Tre gli argomenti difensivi portati in discussione dall’avvocato Daniele Grasso, del foro di Venezia, a sostegno della richiesta di assoluzione. Innanzitutto, l’insussistenza di responsabilità in capo all’imputata, in quanto la pratica era stata direttamente trattata dal responsabile del procedimento cui lei stessa l’aveva assegnata e che non era stata poi coinvolta nell’inchiesta perché nel frattempo deceduta.
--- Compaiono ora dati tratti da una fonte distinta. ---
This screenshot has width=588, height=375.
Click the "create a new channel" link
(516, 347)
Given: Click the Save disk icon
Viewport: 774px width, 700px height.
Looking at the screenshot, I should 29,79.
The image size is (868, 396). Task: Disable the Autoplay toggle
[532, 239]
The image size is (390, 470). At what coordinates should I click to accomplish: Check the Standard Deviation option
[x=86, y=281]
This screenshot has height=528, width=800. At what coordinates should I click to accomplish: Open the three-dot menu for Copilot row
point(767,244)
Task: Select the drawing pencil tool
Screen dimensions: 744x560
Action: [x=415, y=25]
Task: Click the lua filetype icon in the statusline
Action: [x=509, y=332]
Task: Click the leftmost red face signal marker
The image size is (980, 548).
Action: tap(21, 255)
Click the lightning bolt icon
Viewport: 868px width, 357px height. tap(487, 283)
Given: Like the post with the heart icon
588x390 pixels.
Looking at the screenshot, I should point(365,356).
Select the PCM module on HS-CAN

Nel merito, il difensore ha invece proposto l’analisi del contenuto della documentazione comprovante l’immediatezza con cui Picchione aveva sottoscritto l’autorizzazione, una volta che le era stata sottoposta. Infine, l’avvocato Grasso ha ricordato come all’imputata non fosse mai pervenuta alcuna segnalazione dalla responsabile del procedimento né rispetto alla diffida, né in termini di urgenza.